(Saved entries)
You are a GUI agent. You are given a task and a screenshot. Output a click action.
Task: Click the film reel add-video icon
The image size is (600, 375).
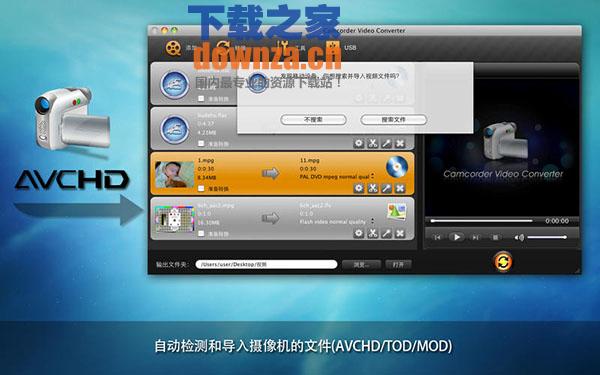173,48
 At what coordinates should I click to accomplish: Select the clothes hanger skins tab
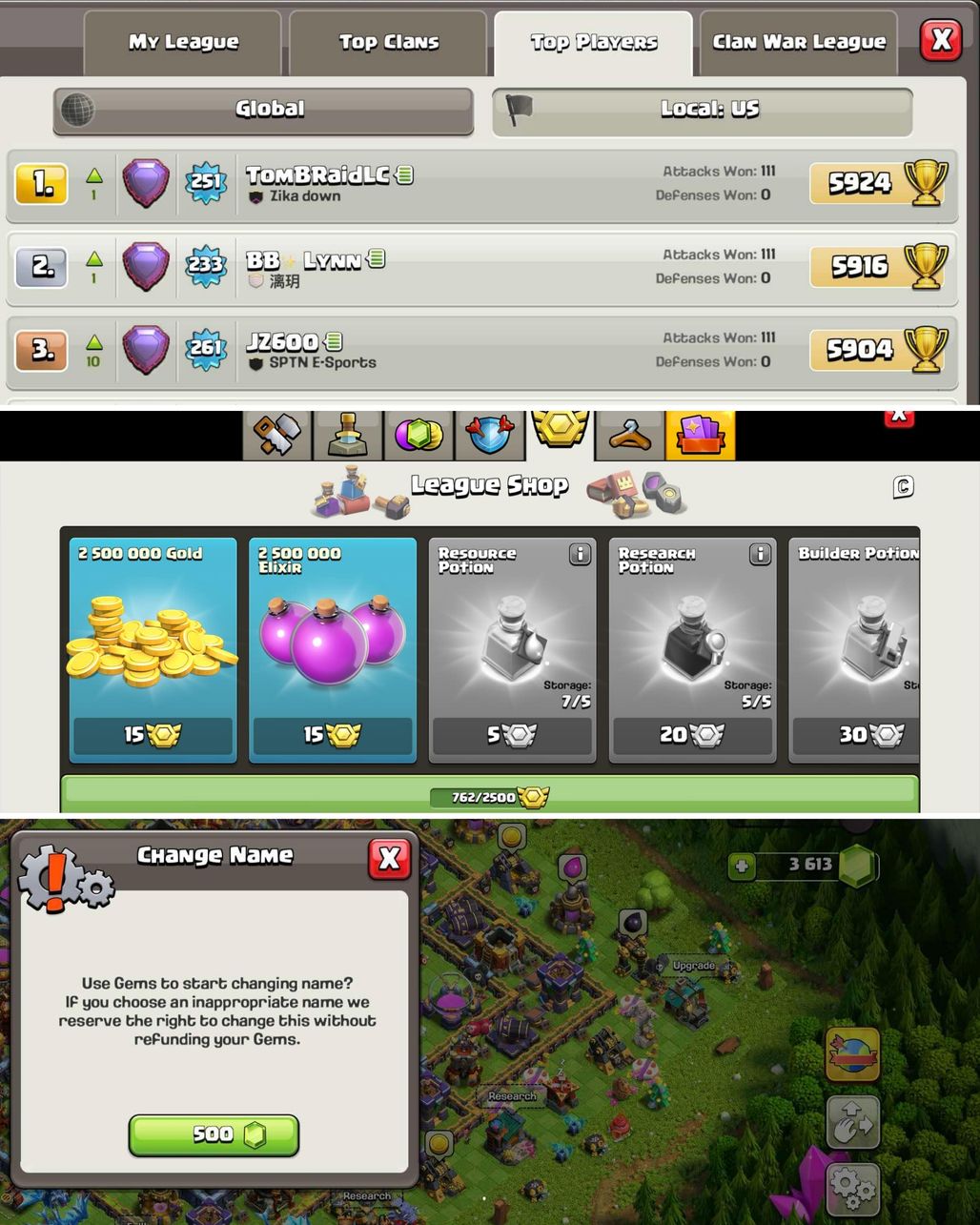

▶ [EXERCISE AIM] Nothing but the records, repeated exactly and stripped of pictures, should appear in the answer.

▶ [WRITTEN RESPONSE]
You are a GUI agent. You are given a task and a screenshot. Output a click action.
Task: Click the film reel add-video icon
The image size is (600, 375).
173,48
 At what coordinates should I click to accomplish: Select the clothes hanger skins tab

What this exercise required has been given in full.